What to do:
1. The essay on Booker's seven plots says it is impossible to sort everything into seven basic plots. What reason does it give for that?
2. According to the essay on Booker's seven plots, how long did Christophe Booker work to define them?
3. Pick up the essay on Booker's seven plots where it stops and write the next part.

Selected text:
————

Gustavo Cerati (1959-2014)

I invoke the greatest musician in Argentine history (and yes, he is the best) to tell you a new story. I thought of him after something that happened to me some time after reading Sergio Bizzio’s book Rabia.

Let’s start by defining the concept of déjà vu. The internet says it is “a kind of paramnesia, the recognition of some experience that feels as if it had been previously lived.” We all experience it at some point. It often happens to me with art, where it feels like I’ve already lived through what I’m reading or watching. In this particular case, I anguished for a long time not being able to pinpoint just what I was being reminded of.

I subscribe to the theory that there’s a finite number of topics one can write about.  My workshop teacher believes that we only write about love, life and death. Christophe Booker worked for thirty years to define seven basic story ideas for every piece of literature ever. I find it fun to attempt to systematize art and I want to briefly explain these seven plots before delving into the book of the day. These are the categories:

  1. Overcoming the monster: where the protagonist has to defeat an evil force that threatens them or the world around him.
  2. Rags to riches: includes all those stories that we know such as Cinderella or Aladdin.
  3. The quest: stories where the hero and his companions set out to obtain something or get somewhere.
  4. Voyage and return: are those where the protagonist goes to a strange land and learns important lessons along the way. Now our dear Booker gets a little more vague and categorizes “comedy” and “tragedy”.
  5. Comedy: stories where, in addition to humor, there are conflicts that are resolved favorably and in a single almost miraculous action.
  6. Tragedy: where we see all those characters who, due to a serious mistake or a defect in their personality, fall into ruin. Meant to inspire pity for the fall of a sympathetic character.
  7. Rebirth: In these stories, an event causes the characters to change their customs and grow internally.

Clearly, in this stupid task of summarizing Booker’s systematization we see that it is impossible to categorize everything into seven basic plots. So much so that the same thing happened to our pal Booker; towards the end of the book he adds two more categories: “the anti-system rebellion” and “the detective novel” (mystery). What do I think? As I said, human beings are not as original as we think we are, and both life and literature present us with a certain number of possible reactions, but starting to systematize them is exhausting to even think about.

————

Excerpted records:
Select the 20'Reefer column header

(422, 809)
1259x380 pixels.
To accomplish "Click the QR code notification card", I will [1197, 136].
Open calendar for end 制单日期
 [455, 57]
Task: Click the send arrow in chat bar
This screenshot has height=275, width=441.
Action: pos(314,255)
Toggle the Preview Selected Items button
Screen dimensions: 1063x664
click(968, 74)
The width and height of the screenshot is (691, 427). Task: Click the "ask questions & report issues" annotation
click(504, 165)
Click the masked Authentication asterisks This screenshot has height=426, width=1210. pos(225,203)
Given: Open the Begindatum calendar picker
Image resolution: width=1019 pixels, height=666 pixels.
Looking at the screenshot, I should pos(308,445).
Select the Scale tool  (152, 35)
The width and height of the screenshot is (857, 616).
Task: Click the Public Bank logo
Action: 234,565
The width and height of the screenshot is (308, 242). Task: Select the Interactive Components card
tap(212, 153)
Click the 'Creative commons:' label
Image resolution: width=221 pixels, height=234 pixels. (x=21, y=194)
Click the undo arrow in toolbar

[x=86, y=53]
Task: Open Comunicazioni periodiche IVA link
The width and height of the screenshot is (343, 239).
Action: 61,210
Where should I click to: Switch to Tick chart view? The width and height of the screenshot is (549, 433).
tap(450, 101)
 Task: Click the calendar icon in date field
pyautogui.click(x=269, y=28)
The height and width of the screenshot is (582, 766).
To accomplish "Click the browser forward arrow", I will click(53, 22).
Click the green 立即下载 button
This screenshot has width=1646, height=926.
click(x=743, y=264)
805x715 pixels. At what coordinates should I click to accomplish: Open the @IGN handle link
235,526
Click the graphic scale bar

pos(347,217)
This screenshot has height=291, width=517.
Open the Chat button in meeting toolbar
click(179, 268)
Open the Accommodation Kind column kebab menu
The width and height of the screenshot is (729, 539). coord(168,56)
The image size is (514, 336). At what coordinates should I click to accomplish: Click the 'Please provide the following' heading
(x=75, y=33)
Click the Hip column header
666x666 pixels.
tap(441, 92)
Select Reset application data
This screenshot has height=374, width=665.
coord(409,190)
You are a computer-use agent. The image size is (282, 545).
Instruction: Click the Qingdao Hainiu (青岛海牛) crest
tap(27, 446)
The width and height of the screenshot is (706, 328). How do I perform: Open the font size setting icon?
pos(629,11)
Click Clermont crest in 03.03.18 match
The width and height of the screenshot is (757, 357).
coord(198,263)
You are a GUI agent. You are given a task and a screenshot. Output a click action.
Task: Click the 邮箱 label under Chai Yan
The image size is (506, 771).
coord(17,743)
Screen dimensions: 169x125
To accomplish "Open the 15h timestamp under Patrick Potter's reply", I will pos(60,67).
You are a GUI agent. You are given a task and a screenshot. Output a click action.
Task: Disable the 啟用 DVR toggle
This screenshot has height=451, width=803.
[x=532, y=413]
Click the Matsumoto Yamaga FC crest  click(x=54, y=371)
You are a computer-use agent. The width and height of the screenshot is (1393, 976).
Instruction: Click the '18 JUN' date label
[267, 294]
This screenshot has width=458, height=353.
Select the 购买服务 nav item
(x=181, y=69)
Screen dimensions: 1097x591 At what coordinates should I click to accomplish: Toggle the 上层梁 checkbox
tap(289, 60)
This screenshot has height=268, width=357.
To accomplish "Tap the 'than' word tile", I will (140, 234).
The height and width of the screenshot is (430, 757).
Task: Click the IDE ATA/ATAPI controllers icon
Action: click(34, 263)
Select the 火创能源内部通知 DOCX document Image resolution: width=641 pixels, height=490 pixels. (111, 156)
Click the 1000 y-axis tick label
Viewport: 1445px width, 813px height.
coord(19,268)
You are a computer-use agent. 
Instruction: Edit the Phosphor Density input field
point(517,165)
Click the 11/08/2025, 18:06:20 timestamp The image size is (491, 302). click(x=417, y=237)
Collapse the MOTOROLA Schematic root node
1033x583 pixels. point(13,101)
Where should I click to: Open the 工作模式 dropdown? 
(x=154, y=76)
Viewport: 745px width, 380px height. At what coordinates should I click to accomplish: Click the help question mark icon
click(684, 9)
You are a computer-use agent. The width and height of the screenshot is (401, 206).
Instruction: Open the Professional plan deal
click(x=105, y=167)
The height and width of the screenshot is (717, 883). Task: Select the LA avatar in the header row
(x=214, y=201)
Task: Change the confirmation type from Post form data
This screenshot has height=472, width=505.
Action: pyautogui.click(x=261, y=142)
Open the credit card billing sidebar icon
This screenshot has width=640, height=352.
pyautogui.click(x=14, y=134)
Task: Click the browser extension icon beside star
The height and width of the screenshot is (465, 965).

————

Results in order:
1. Booker himself ran into the same problem: toward the end of his book he added two more categories, "the anti-system rebellion" and "the detective novel."

2. Thirty years.

3.
Ok Guido, you promised to talk about a book and you haven’t even mentioned it. You’re right. Today’s book is Rabia by Sergio Bizzio and the best way to describe it is “a punch in the face.” A knockout. It blew my mind when I read it and I wondered where this book and this author had been all my life (sidenote: I didn’t read it a second time).

Rabia begins with a feverish love story between José María and Rosa. On the first page, we find the protagonists in bed and the passionate bricklayer asks his girlfriend Rosa, who works as a maid in the Blinder’s mansion, to give him some ass. They met met while waiting in line at a Disco supermarket, which I love because I lived all my life above the Disco on Bulnes and Beruti. They make love in a telo every Saturday and sometimes on Sundays. They couldn’t afford more than that. Sometimes they went on walks, but they preferred to lock themselves in the hotel.

One day Rosa invites José María to visit the mansion. He couldn’t believe the size of the kitchen which was the only thing he was allowed to see. Around the same time, he began to have problems in the neighborhood. He got into a fight with the janitor, with another neighbor and with the foreman of the construction site. One day, in a fit of anger José María commits a murder. And I think that’s about as much as I should tell you.

Fast forward to 2019 and everyone is talking about a great Korean movie. I love South Korea, I love kimchi and one of my favorite restaurants in Buenos Aires is Na Num. In 2018, when Sampaoli decided to lose against France, I was in Moscow. I had some free time and money (since I had resold the tickets to the final), and I almost decided to visit Korea, it was eight hours away. I ended up deciding against it. So, I had to settle for going to see Parasite at the movies. The film made me extremely uncomfortable, and this discomfort grew and grew as the days, weeks and months passed. I couldn’t figure out where, but I had seen that story somewhere.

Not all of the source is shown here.